2011年、スペインリーグ・サラゴサ監督時代の“八百長疑惑”の渦中にある、サッカー日本代表のアギーレ監督。

真相はやぶの中だが、スペインではこのニュース、どう受け止められているのだろう。現地在住のジャーナリスト、山本孔一氏はこう語る。

「これまでも八百長がメディアを騒がすことはありましたが、スペインでサッカーの八百長が法の場に持ち込まれるとしたら初めてのこと。とはいえ、世間の関心は薄いです。人気クラブのレアル・マドリードならともかく、サラゴサのような地方クラブだと『何をいまさら』という感じですから(笑)」

八百長騒動なんて珍しくもなんともないってわけだ。

実際、ここ数年、欧州サッカー界では八百長の発覚が引きも切らない。例えば09年11月、ドイツ捜査当局がこの年、欧州で行なわれた約200試合(チャンピオンズリーグを含む)で八百長疑惑があったと発表し複数の関係者を逮捕。また、13年11月にはイギリス国家犯罪対策庁が、イングランドで八百長に関与した疑いがあるとして選手3人を含む6人を逮捕している。

なかでも話題に事欠かないのがイタリアだ。06年、名門ユベントスが審判を買収、脅迫して有利な判定を行なわせたという一大スキャンダルが発覚。その後、ユベントスは2部降格、同様に不正を働いていたACミランなども勝ち点剥奪という重い処分を受けた。

だが、その後も八百長が減ることはなく、昨年1年間だけで八百長疑惑が取り沙汰されたのは「4月のパレルモ対インテル戦など少なく見積もって53試合」(イタリア現地紙記者)に及ぶという。年末には当局の一斉摘発が行なわれ、関係者4人が逮捕されている。そんな“先進国”イタリアの八百長事情を整理してみた。

●いわゆる八百長試合には大きく3つの種類がある。①試合の流れの中で、このままのスコアで終わってもいいと選手たちが判断した場合、勝手に無気力試合に突入する。②審判が買収される。③選手が買収される。

●八百長にはチーム自体が画策するものと、賭博目的でマフィアなどが仕掛けるものがある。

●セリエAは監視が厳しく、下部リーグに多い。特に、勝敗が重要な試合では選手のケータイの通信記録をチェックするなど厳戒態勢が取られている。

●リーグのカテゴリーによって放映権料などがまるで違うので、チーム主体の八百長は降格争い、昇格争いで発生することが多い(ちなみに、アギーレのサラゴサのケースもこれ)。

●お金を受け取っていなくても、八百長の事実を知りながら通報しないと罪になる(12年に現イタリア代表のコンテ監督が処分されたのはこの罪による)。

●選手が買収されるときは、同時に5人くらいが買収される。それ以上だと金額がかさむし露見する可能性も増す。なお5人のうち、GKとDFひとりは必ず買収対象に入る。

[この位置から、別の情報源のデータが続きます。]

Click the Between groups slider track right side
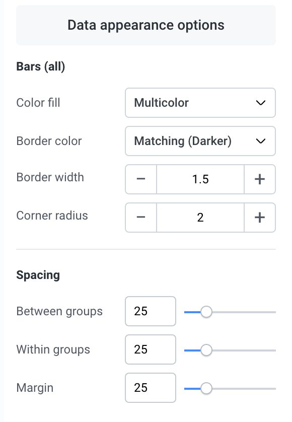The image size is (292, 422). click(x=244, y=312)
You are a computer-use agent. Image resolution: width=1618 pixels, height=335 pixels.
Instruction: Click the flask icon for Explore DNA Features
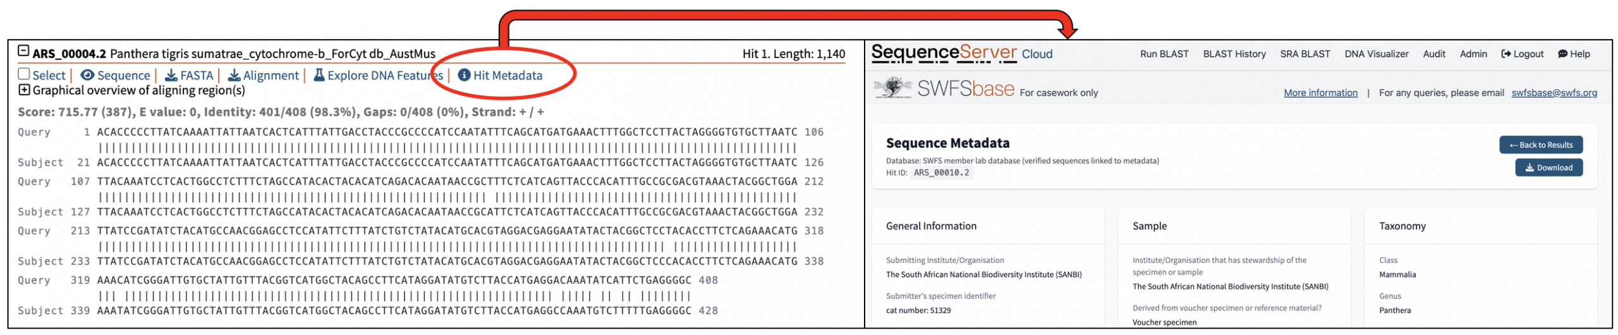click(x=319, y=75)
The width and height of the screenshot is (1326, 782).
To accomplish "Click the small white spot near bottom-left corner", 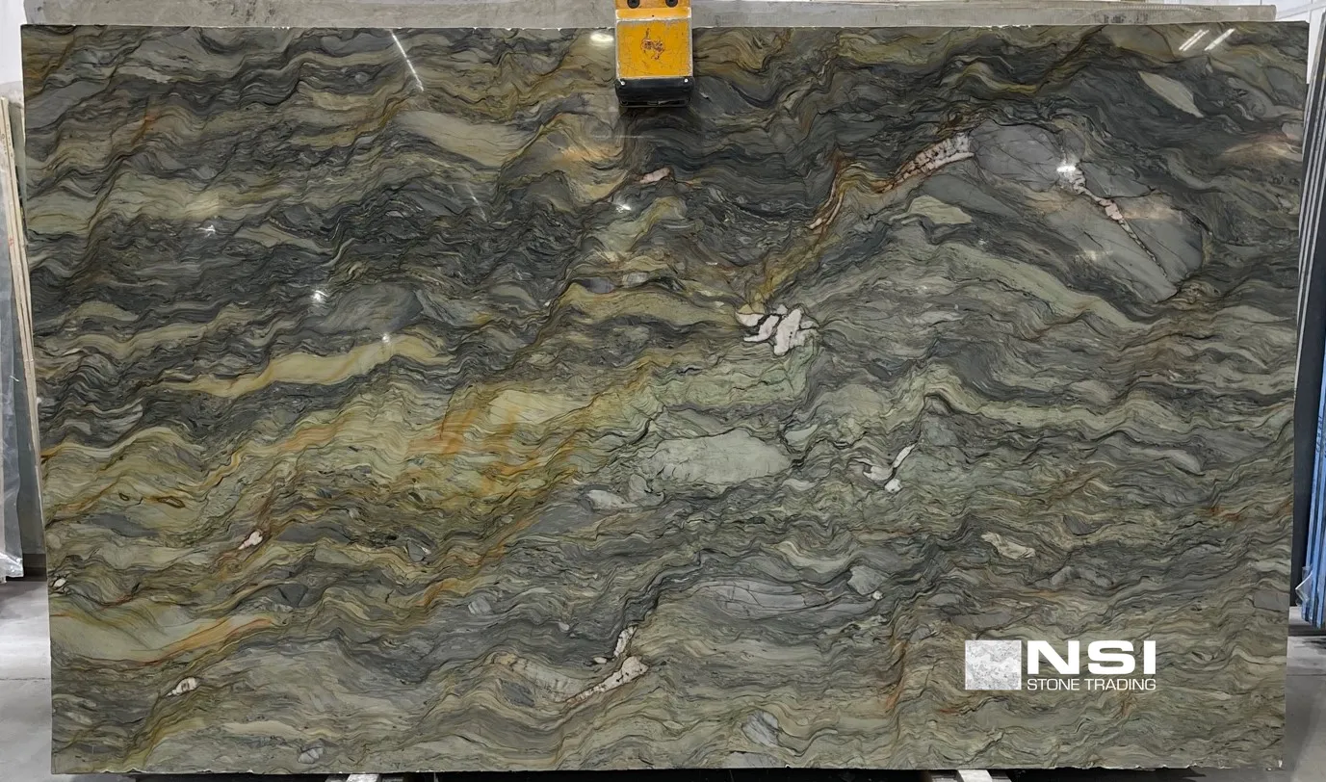I will (x=182, y=686).
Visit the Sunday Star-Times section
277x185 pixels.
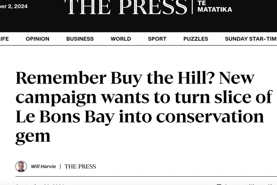251,39
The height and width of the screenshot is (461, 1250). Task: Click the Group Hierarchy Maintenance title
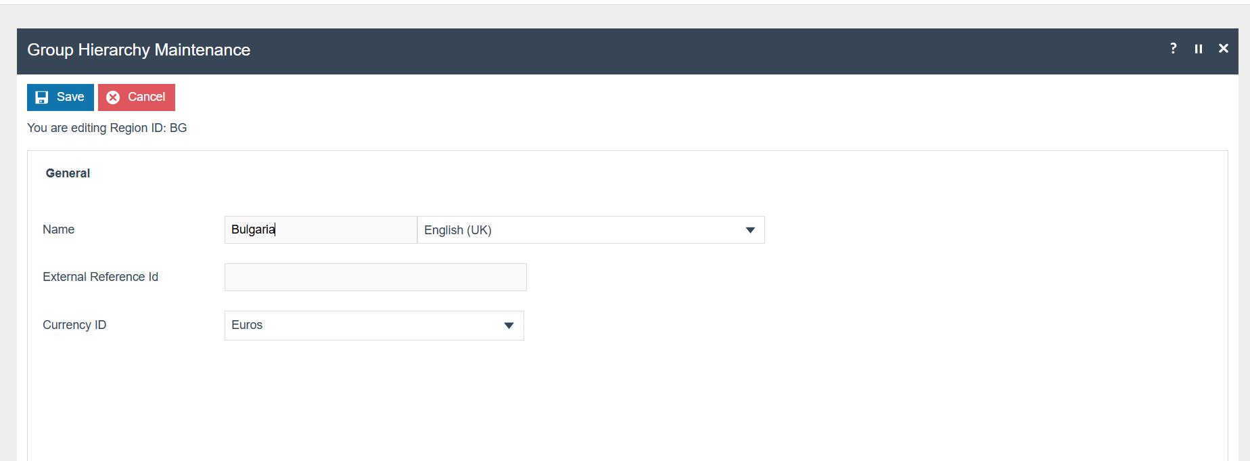click(x=139, y=50)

といった具合で、実に奥深く、身近なことがよくわかる(笑)。

最近ではネットを介したサッカー賭博が世界中で行なわれるようになっていて、国外の犯罪組織が参入する傾向もあるとか。前出の山本氏によれば、今回のアギーレの件も「そんな動きを警戒し、八百長を糾弾したいスペイン当局による見せしめ的要素もあると思います」とのこと。

八百長騒動もまた、世界の最先端を行く欧州サッカーの持つ一面なのだ。